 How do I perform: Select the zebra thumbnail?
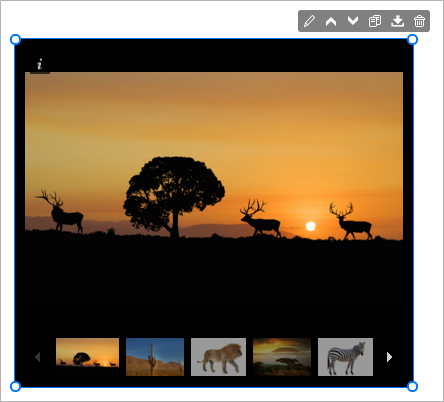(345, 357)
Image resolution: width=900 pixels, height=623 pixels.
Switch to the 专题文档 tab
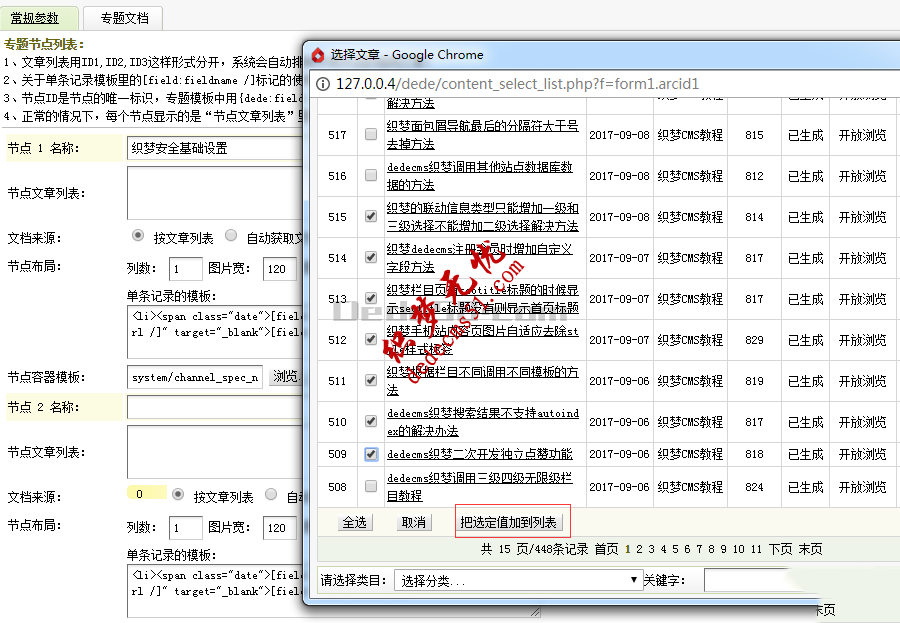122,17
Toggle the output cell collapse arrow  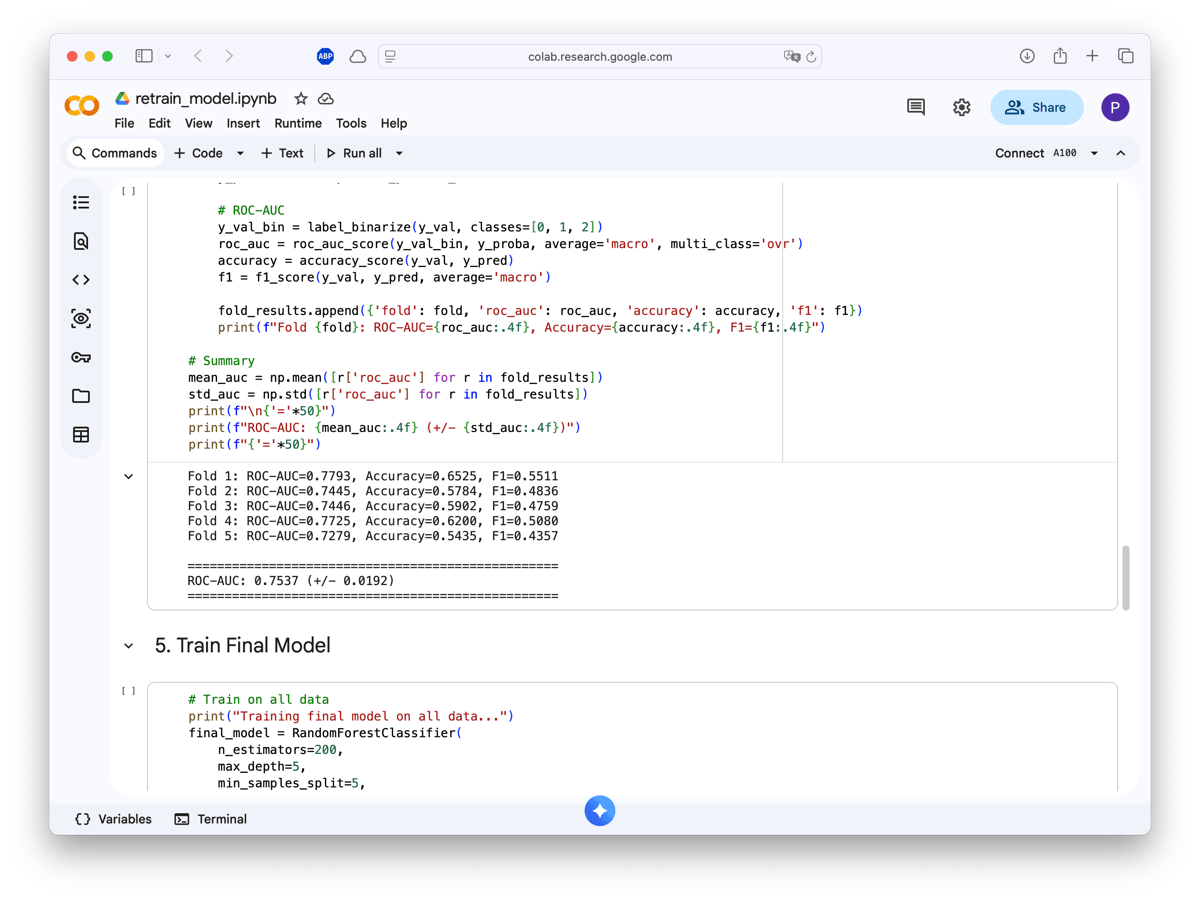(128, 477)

———

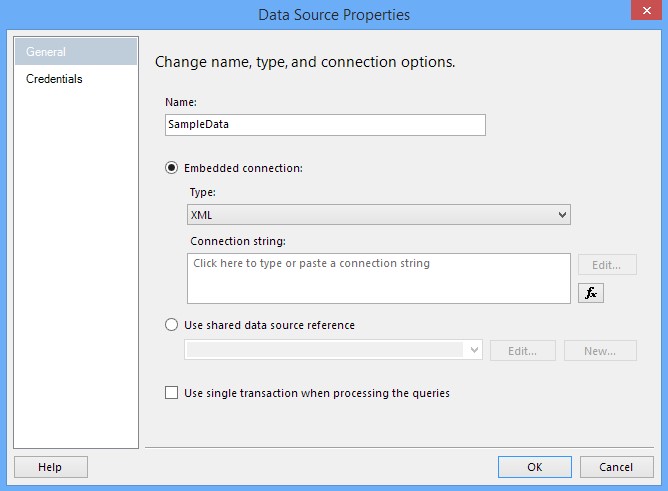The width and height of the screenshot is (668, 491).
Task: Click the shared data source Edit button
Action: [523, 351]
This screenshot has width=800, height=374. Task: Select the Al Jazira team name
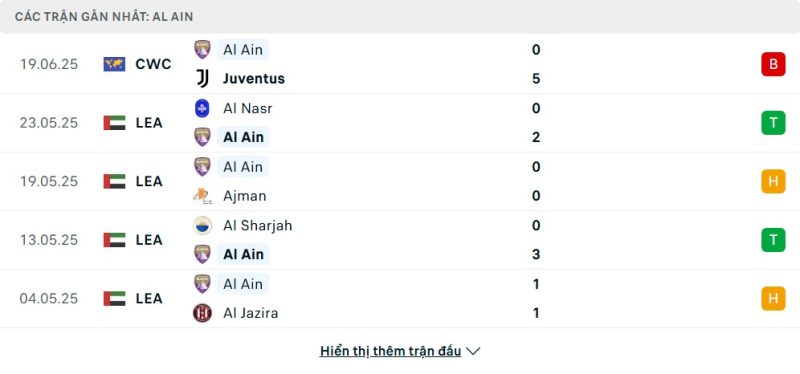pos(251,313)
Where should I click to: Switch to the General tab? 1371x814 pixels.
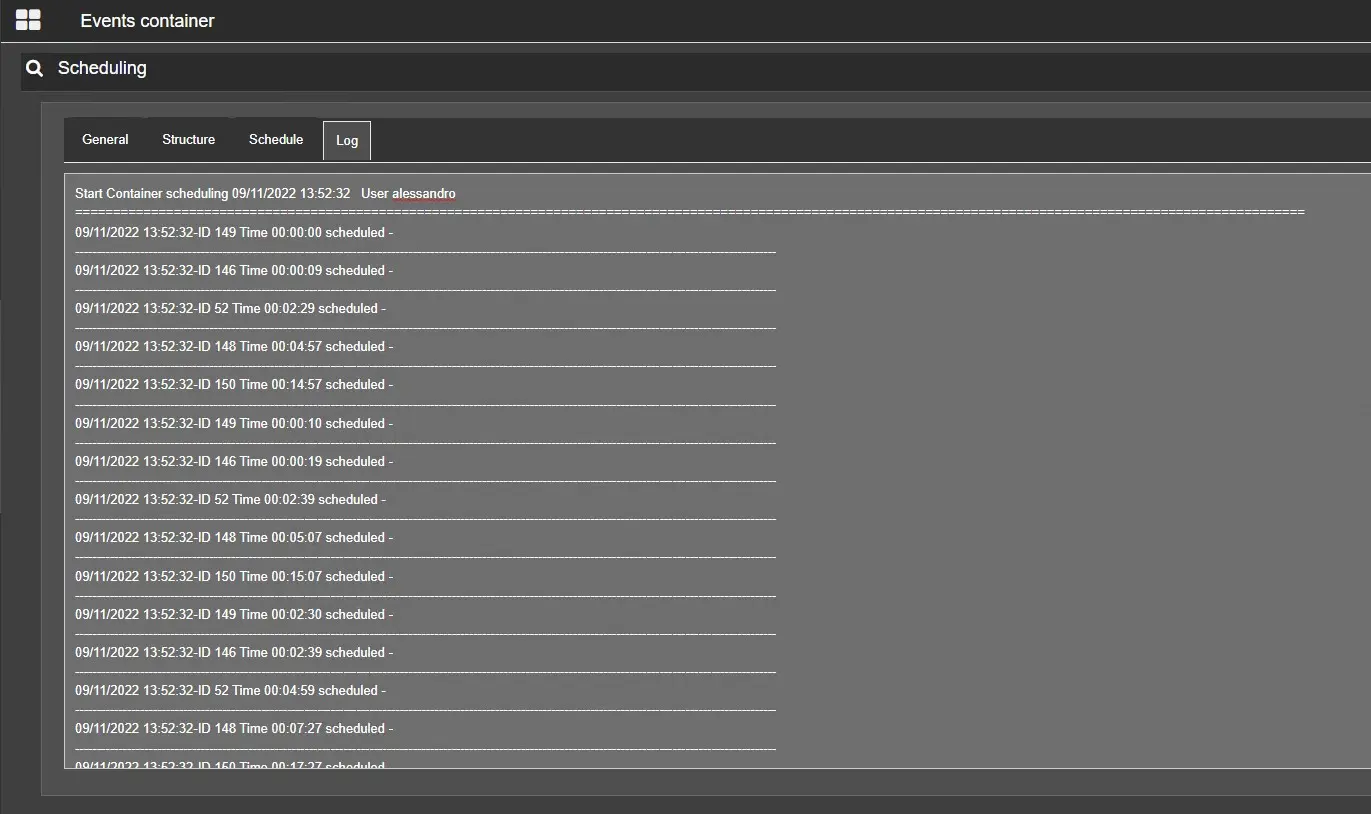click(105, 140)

———

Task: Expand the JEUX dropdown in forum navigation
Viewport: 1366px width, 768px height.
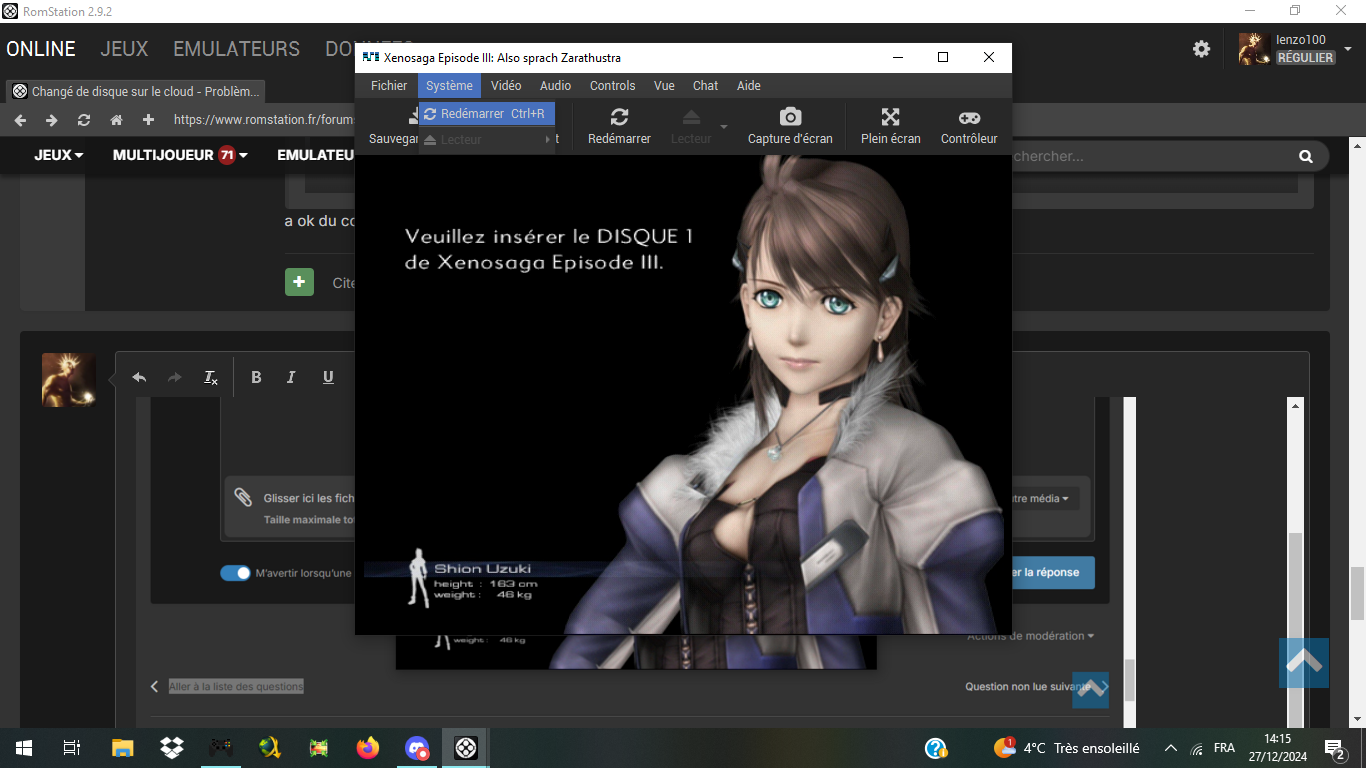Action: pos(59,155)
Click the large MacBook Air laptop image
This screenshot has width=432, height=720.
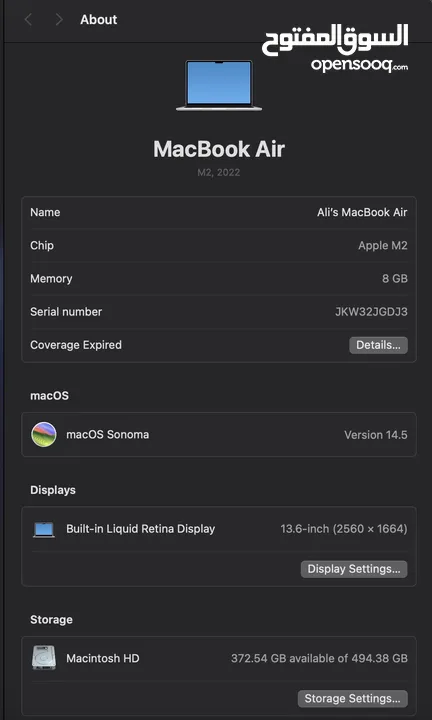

———

Required work:
Within the material above, output exactly the lines from the one with "Click the large MacBook Air laptop image" through the one with "This screenshot has width=432, height=720.", end lines included, and nothing besides.

Result for this exercise:
Click the large MacBook Air laptop image
This screenshot has width=432, height=720.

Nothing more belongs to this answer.